Deep Learning-based Vibration Signal Generation with Frequency-Amplitude Variability

Abstract

Machine learning-based equipment diagnostic system is emerging as an effective means of prognostics and health management. The difficulty of collecting data in industrial sites makes difficult to apply this diagnostic approach. Especially with signal data, there is a problem that it is difficult to collect enough fault-type data. To solve this problem, deep learning-based data generation such as Generative Adversarial Networks has been proposed to create insufficient signal data. However, previous deep learning-based vibration signal generation approaches can create a specific fault among multiple fault types, but the user cannot control the signal features during the data generation process. Therefore, this study proposes a generation model that allows the user to control the features of the generated vibration signal. The proposed method leveraged the signal feature information in the data.
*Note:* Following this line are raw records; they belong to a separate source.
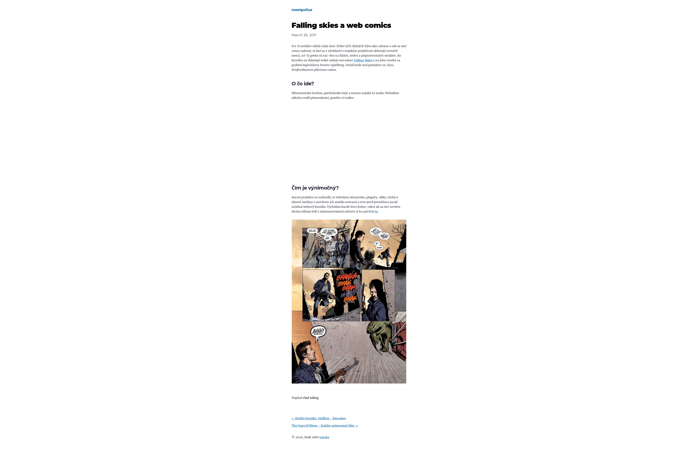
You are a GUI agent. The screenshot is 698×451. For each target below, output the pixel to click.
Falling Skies (363, 60)
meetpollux (302, 10)
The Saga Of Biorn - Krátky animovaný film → (325, 425)
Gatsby (324, 437)
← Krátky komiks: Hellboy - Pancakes (319, 418)
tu (376, 211)
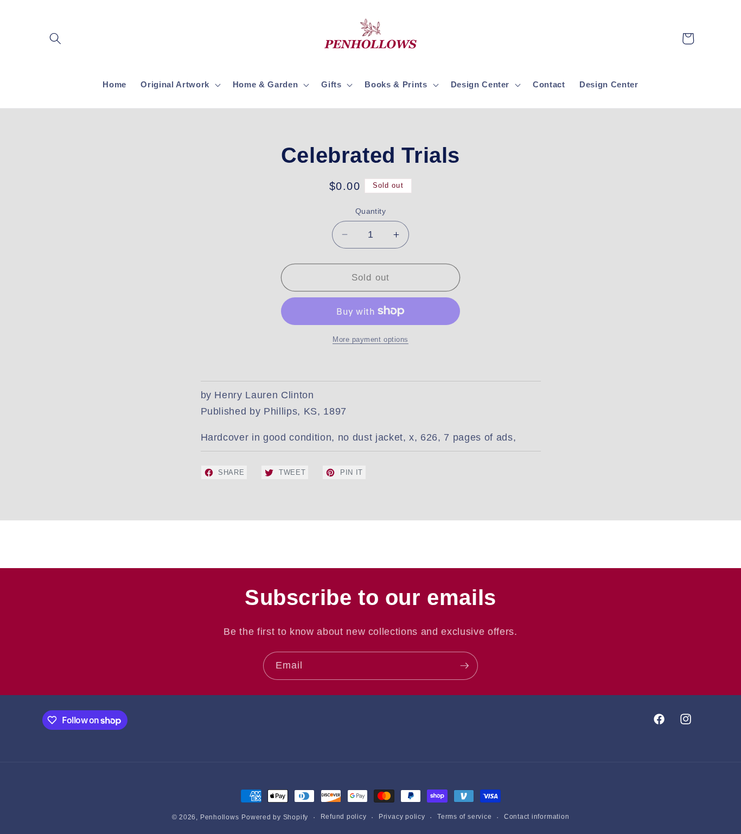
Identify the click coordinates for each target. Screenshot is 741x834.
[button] (55, 39)
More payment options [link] (370, 339)
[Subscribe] (464, 666)
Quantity (370, 211)
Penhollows (219, 817)
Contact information (537, 816)
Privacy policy (402, 816)
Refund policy (344, 816)
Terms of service (464, 816)
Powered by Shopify (274, 817)
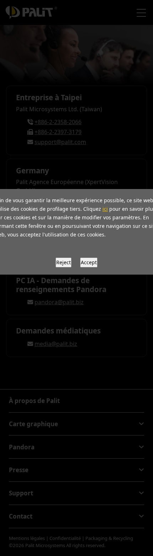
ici (105, 208)
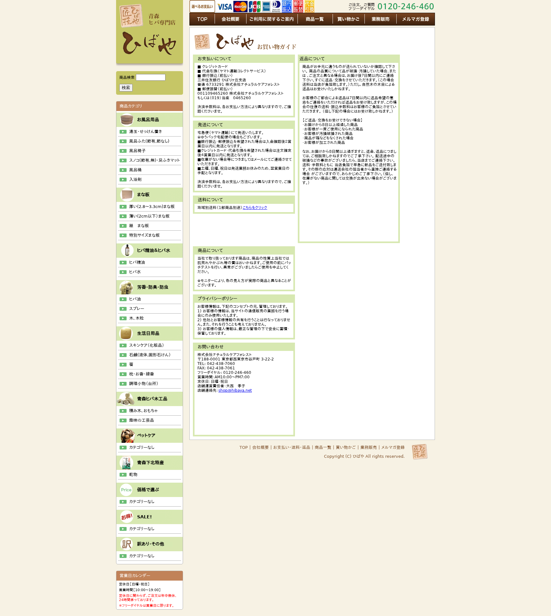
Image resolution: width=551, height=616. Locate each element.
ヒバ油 (135, 299)
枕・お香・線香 (141, 374)
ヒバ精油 (137, 262)
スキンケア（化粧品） (146, 345)
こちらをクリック (255, 207)
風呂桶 (135, 169)
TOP (243, 447)
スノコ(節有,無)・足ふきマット (154, 160)
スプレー (136, 308)
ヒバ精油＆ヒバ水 (153, 250)
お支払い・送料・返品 (291, 447)
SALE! (144, 516)
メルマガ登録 (393, 447)
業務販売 (368, 447)
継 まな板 (139, 225)
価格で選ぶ (148, 489)
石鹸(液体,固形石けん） (150, 355)
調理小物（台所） (143, 383)
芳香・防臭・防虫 (152, 287)
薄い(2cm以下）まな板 (149, 216)
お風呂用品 (148, 119)
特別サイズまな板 (144, 235)
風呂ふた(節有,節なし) (149, 141)
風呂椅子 (137, 150)
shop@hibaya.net (235, 390)
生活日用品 (148, 333)
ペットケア (146, 435)
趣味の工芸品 (141, 420)
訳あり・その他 (150, 543)
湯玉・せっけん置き (145, 131)
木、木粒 (136, 318)
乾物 (133, 474)
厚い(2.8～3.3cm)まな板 (152, 206)
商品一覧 (322, 447)
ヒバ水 (135, 272)
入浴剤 (135, 179)
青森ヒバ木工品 (152, 398)
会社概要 (260, 447)
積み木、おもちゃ (143, 410)
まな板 (143, 194)
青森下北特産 (150, 462)
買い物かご (346, 447)
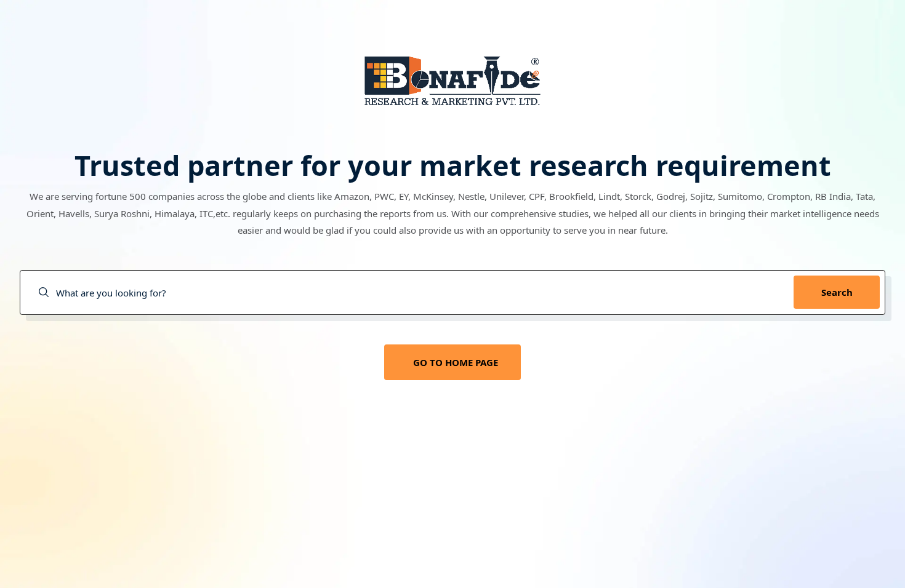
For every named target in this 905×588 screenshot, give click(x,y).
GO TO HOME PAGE (455, 362)
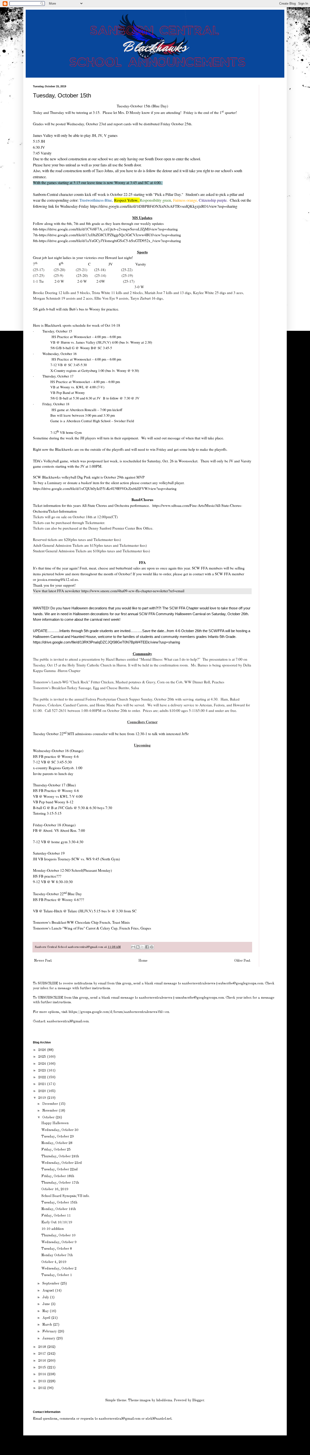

Proposed generation model was trained based on Information Maximizing GAN with an attention module, Convolutional Block Attention Module. To extract and control the signal features of the data by unsupervised learning, a loss function utilizing the probability density function of the normal distribution was applied. The generated data of the proposed model was validated through qualitative and quantitative evaluation with real data, and the controllability of signal generation was checked. By allowing the user to control the features of the generated vibration signal, proposed study contributes to reducing the difficulty of implementing machine learning-based facility diagnosis in industrial sites by improving the utility of deep learning-based data generation for signal data.